In his early years in Belfast Hughes lived in Lancaster Street in the north of the city. 1852 saw him at no. 35 Queen Street in the city centre. By 1868 he had moved round the corner to a desirable residence in 11 College Square North. He also lived in Holywood.

Hughes was the first Catholic elected to Belfast Corporation and became a JP. A campaigner against sectarianism and for social justice, he gave evidence to the Royal Commission of Inquiry into serious sectarian riots of 1857 and 1864, thereby angering the Tory establishment in the city. Hughes informed the 1857 inquiry that the Catholic people were the "bones and sinew" of the city. Although he was sometimes in conflict with the Catholic Church, Hughes gave land for the building of St Peter's Cathedral in the Lower Falls. He gave a donation towards the erection of a statue, still known locally as the 'Black Man', of fiery anti-Catholic clergyman Dr Henry Cooke.
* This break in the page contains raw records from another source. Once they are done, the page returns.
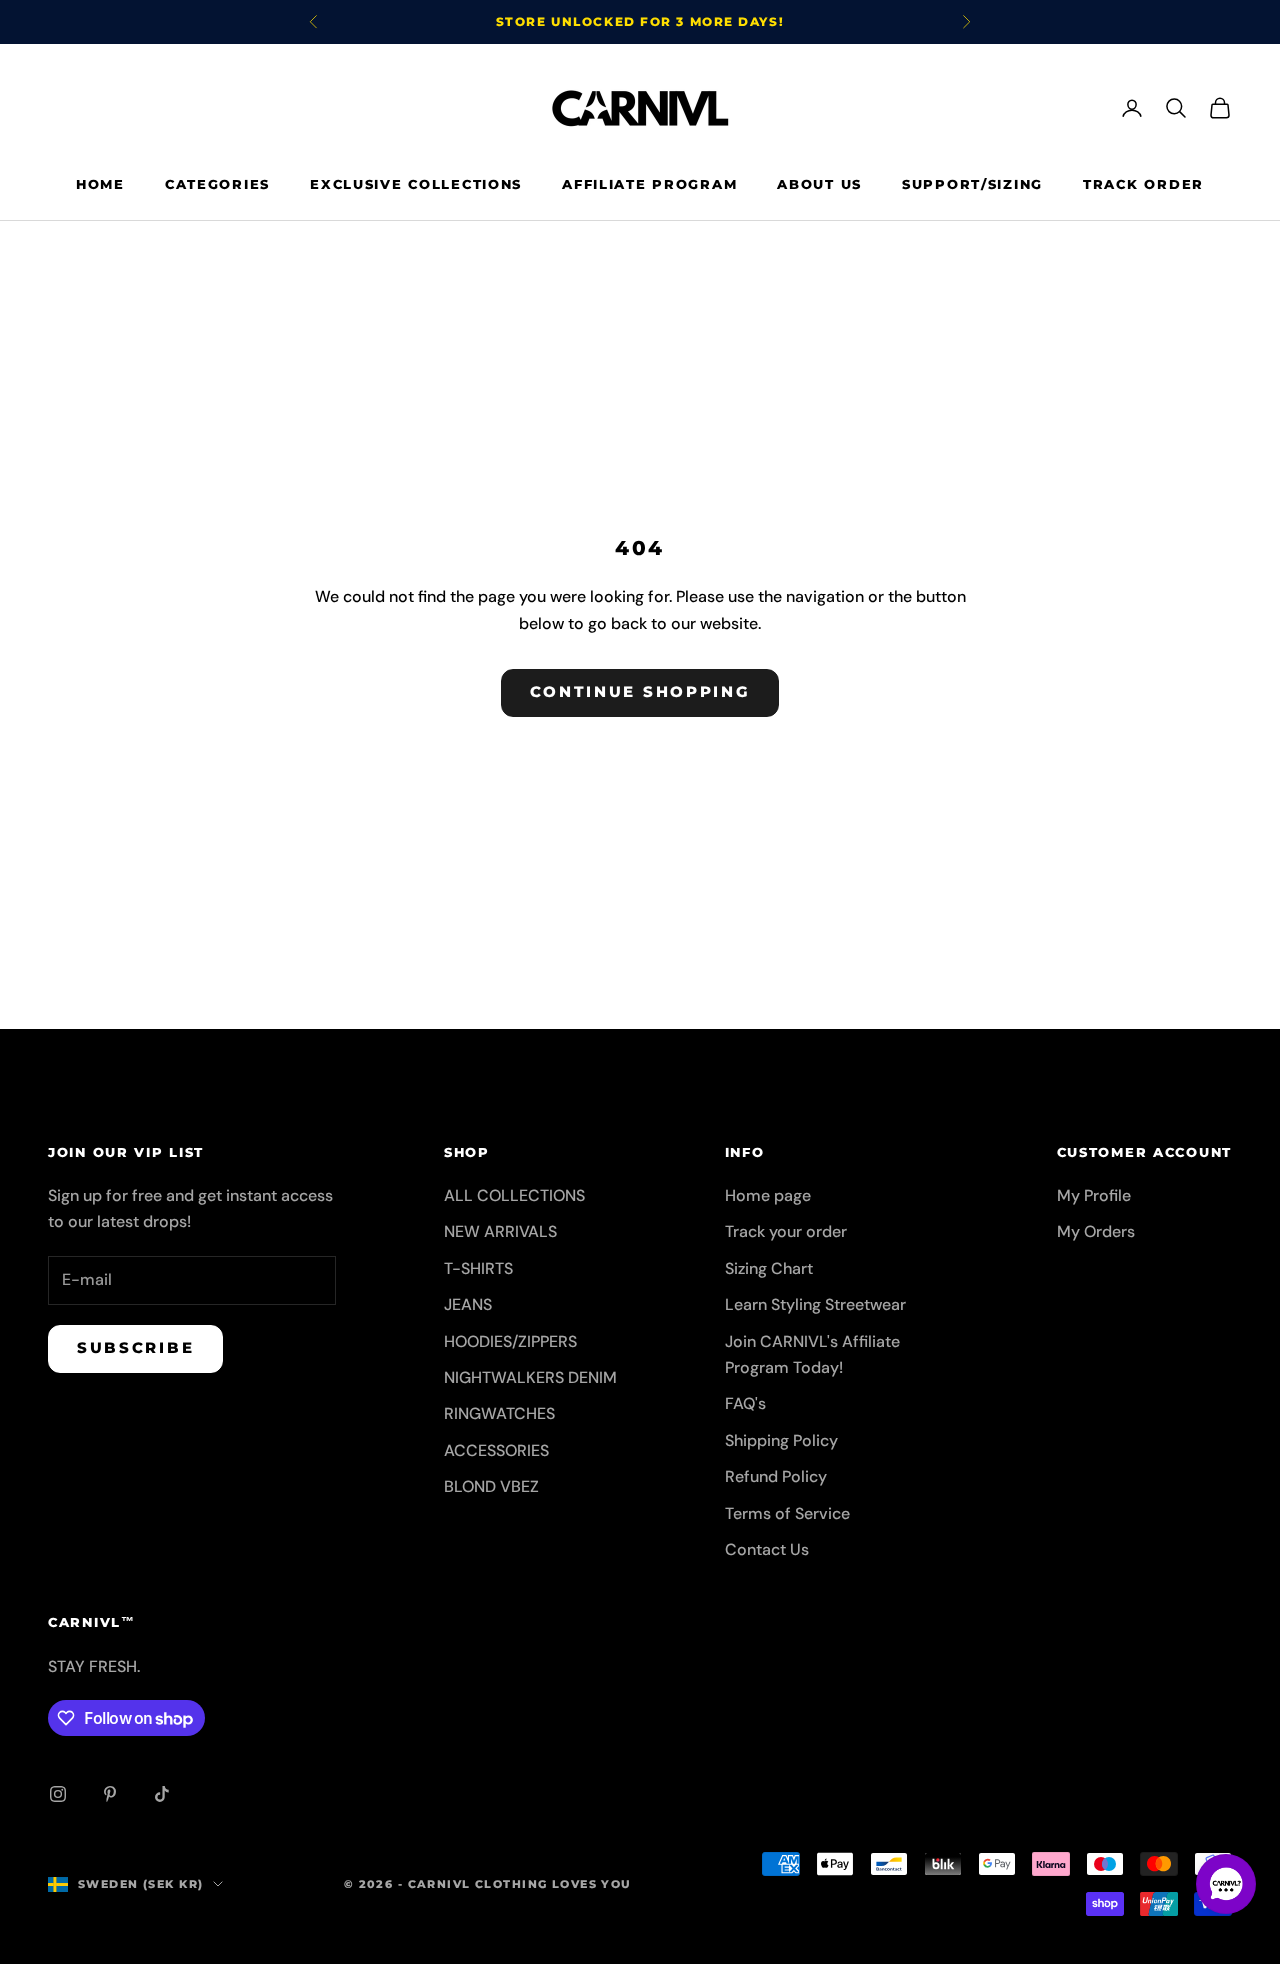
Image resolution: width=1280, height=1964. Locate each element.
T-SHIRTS (478, 1268)
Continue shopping (640, 691)
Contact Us (767, 1549)
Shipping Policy (781, 1440)
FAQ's (745, 1403)
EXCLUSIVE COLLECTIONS (416, 184)
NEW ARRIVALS (500, 1231)
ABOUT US (819, 184)
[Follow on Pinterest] (110, 1794)
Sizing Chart (769, 1268)
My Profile (1094, 1195)
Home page (768, 1195)
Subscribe (135, 1347)
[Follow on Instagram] (58, 1794)
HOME (100, 184)
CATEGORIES (217, 184)
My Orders (1096, 1231)
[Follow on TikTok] (162, 1794)
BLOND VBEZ (491, 1486)
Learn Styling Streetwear (815, 1304)
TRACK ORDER (1143, 184)
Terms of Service (787, 1513)
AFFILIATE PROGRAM (649, 184)
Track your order (786, 1231)
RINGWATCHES (499, 1413)
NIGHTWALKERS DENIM (530, 1377)
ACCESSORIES (496, 1450)
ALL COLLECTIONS (514, 1195)
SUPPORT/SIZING (972, 184)
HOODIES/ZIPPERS (510, 1341)
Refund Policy (776, 1476)
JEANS (468, 1304)
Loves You (592, 1884)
Hughes was married twice and had six children. He spoke Irish fluently and, like his father, supported Daniel O’Connell. Of the nationalist leader, he said: "If it were not for O'Connell I would not be in the position I am now in".

At his request, Hughes' funeral was private. Belfast Working Men's Institute, of which he was a trustee, paid him a tribute at its next AGM: "he was beloved by the working classes". Hughes is buried in Friar's Bush Graveyard, the oldest cemetery in Belfast.

In June 2007, a plaque commemorating Hughes was erected at his College Square North home.